Raw data —
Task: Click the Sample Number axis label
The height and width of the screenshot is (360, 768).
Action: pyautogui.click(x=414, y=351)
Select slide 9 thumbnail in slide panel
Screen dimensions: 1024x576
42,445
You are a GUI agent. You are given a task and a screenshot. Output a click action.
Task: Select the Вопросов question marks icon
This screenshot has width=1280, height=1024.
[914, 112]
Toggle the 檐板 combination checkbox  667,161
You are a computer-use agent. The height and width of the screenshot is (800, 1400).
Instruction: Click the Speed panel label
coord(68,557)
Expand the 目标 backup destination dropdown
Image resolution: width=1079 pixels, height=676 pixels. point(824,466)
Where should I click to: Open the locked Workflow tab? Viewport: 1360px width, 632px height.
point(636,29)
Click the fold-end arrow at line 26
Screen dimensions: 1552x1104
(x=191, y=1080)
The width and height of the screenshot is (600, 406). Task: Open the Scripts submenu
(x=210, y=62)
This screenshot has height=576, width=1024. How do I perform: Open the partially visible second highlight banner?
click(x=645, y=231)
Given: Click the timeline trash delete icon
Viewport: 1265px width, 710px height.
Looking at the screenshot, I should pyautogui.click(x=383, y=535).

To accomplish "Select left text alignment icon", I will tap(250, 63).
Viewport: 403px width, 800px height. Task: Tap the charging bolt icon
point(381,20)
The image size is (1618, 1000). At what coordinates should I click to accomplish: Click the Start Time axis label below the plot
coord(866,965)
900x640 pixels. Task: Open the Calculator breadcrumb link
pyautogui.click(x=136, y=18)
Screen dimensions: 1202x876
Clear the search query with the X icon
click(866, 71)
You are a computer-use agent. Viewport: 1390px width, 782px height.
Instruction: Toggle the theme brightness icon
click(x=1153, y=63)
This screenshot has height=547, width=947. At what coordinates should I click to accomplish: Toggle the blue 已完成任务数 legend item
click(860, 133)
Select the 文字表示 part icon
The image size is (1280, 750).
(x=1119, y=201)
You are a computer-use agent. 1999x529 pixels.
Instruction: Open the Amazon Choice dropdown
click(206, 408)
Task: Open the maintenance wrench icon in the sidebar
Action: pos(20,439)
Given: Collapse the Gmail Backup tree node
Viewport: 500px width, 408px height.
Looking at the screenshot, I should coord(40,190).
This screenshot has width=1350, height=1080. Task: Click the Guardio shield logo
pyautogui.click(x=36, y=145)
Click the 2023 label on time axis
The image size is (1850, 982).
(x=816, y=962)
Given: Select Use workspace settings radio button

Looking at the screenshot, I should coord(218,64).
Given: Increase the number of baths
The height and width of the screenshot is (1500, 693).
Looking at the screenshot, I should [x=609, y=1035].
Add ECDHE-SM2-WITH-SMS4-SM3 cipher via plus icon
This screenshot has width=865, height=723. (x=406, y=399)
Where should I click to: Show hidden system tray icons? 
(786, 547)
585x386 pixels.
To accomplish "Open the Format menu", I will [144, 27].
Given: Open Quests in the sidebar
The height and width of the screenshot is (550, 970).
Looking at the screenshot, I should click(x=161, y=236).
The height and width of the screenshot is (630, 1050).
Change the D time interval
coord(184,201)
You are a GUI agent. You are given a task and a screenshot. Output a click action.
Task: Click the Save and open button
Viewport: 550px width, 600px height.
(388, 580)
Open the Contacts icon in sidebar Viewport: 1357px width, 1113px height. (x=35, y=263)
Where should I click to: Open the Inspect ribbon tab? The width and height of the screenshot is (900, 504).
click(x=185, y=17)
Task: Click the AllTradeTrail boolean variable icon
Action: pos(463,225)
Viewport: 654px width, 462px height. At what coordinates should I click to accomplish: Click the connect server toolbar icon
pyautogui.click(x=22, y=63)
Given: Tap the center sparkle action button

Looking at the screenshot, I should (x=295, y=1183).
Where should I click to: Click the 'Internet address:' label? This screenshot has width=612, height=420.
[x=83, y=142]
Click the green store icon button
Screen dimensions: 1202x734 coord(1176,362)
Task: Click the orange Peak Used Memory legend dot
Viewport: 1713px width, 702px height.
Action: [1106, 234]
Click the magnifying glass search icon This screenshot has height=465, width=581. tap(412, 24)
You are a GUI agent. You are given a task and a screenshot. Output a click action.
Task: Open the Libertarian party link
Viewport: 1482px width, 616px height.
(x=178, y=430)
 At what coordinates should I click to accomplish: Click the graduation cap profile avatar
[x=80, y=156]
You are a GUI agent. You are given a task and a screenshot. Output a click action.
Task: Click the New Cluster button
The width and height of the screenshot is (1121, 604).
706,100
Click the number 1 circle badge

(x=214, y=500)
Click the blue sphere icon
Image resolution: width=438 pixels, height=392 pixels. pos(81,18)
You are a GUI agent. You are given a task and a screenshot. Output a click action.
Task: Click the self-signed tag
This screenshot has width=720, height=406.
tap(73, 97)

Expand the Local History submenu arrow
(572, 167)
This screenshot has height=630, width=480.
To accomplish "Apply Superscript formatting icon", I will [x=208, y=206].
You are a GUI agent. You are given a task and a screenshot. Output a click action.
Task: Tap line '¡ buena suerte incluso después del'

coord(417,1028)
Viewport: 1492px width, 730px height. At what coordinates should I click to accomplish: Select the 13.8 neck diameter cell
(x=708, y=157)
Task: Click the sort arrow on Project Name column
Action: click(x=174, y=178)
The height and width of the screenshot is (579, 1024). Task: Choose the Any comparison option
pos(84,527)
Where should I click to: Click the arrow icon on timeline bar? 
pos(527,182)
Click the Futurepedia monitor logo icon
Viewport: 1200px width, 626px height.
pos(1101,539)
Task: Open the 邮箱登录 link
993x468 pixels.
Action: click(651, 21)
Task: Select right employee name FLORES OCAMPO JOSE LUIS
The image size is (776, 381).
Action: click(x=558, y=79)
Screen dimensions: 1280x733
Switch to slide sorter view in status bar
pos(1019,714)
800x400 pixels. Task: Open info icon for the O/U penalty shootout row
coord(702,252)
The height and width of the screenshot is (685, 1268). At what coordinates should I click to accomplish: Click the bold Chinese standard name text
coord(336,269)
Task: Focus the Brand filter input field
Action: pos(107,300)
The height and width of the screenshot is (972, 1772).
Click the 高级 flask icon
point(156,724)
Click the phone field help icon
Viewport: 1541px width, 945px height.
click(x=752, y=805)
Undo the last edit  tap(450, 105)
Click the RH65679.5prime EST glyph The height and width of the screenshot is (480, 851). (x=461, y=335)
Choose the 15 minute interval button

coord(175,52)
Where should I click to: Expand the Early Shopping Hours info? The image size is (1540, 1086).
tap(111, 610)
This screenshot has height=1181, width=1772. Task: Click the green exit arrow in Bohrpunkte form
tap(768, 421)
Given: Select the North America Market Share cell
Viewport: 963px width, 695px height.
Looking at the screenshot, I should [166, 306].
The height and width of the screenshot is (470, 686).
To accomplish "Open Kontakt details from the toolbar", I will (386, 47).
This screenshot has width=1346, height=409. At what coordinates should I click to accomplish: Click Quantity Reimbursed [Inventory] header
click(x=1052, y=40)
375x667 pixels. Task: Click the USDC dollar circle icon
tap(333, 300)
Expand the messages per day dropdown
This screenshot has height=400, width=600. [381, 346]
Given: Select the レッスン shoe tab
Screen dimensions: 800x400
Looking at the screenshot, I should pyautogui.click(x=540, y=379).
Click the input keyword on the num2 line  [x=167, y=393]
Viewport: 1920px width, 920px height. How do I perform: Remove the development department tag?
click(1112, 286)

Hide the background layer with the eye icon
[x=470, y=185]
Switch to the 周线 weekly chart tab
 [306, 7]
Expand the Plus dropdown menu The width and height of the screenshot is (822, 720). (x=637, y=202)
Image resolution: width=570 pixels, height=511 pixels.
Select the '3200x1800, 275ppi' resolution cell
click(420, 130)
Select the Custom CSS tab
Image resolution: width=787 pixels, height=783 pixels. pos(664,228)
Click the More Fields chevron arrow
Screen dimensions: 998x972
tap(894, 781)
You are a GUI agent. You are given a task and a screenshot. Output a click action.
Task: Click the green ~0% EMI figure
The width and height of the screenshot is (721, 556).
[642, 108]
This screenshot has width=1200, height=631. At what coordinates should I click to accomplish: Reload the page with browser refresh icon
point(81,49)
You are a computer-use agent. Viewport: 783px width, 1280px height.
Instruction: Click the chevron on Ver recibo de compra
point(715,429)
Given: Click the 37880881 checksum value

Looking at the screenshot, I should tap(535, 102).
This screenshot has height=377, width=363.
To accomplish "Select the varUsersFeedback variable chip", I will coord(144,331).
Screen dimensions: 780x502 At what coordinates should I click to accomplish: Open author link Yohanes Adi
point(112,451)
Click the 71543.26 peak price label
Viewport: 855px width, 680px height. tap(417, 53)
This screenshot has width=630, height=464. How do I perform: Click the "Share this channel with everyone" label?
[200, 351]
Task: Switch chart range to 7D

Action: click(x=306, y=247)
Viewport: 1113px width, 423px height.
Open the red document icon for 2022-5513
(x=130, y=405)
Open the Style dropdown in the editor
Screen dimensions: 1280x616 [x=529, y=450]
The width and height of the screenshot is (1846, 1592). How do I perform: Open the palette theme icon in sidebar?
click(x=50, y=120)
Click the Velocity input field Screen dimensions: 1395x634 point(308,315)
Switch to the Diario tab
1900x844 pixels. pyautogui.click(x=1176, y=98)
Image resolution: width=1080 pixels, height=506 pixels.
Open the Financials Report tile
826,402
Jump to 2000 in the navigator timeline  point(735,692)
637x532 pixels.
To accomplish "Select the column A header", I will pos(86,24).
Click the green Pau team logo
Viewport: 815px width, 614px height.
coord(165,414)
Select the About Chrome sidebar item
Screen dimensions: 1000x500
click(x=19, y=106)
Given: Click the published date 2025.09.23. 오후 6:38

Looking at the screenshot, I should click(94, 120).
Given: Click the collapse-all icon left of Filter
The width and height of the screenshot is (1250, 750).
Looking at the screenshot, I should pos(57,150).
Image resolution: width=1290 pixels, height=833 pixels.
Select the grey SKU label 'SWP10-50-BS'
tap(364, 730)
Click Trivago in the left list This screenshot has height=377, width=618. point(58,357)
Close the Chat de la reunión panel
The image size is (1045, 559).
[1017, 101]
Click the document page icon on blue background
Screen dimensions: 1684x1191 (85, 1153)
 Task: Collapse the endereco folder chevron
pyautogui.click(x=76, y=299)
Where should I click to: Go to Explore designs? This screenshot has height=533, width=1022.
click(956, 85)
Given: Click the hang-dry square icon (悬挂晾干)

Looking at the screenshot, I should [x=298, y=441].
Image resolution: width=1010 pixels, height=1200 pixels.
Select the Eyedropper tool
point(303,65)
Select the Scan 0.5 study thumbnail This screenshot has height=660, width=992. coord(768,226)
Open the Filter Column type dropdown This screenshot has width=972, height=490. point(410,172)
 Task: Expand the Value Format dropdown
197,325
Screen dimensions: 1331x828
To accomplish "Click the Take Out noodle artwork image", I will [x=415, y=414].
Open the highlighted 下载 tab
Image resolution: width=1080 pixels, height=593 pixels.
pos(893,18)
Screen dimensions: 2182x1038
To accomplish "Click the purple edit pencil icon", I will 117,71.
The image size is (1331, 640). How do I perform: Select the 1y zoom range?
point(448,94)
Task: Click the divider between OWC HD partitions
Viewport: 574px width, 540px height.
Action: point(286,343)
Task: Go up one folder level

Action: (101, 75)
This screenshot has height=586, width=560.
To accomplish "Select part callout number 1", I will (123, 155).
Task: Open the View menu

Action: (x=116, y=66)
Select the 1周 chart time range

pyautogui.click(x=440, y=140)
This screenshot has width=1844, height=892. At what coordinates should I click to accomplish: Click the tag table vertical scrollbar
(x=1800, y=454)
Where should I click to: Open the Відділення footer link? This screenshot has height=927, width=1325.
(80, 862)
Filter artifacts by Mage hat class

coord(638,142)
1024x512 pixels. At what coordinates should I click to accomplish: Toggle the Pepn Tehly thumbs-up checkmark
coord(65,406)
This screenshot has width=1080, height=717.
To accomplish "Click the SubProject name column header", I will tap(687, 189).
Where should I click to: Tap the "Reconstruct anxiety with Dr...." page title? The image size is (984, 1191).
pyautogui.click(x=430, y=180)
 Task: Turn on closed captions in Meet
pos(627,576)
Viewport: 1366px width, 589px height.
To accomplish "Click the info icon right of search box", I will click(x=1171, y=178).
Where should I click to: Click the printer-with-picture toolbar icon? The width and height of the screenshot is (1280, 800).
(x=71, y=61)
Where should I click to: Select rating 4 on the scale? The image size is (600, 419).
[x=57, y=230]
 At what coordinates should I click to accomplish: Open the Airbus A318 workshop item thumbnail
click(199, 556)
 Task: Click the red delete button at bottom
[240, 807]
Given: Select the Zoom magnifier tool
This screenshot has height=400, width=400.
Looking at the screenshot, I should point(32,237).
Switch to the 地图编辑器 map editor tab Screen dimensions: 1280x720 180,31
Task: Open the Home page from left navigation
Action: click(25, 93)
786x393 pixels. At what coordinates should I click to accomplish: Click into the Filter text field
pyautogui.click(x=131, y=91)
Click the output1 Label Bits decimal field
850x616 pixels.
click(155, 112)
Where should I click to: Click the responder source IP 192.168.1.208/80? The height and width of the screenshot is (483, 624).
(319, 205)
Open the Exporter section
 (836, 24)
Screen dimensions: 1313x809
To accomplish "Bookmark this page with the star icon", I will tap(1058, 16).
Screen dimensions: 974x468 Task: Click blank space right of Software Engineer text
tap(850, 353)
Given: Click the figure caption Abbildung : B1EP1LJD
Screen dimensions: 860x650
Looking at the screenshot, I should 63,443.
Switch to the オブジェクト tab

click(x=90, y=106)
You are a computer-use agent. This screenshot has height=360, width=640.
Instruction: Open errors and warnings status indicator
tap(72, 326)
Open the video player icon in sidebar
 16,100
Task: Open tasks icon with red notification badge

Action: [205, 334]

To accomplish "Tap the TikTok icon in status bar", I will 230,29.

What you should do —
When you reach the line in the material above that holds "Screen dimensions: 1000x500", begin reproducing lines exactly, and stop after the line that holds "Image resolution: width=1290".

Written solution —
Screen dimensions: 1000x500
click(x=19, y=106)
Given: Click the published date 2025.09.23. 오후 6:38

Looking at the screenshot, I should click(94, 120).
Given: Click the collapse-all icon left of Filter
The width and height of the screenshot is (1250, 750).
Looking at the screenshot, I should pos(57,150).
Image resolution: width=1290 pixels, height=833 pixels.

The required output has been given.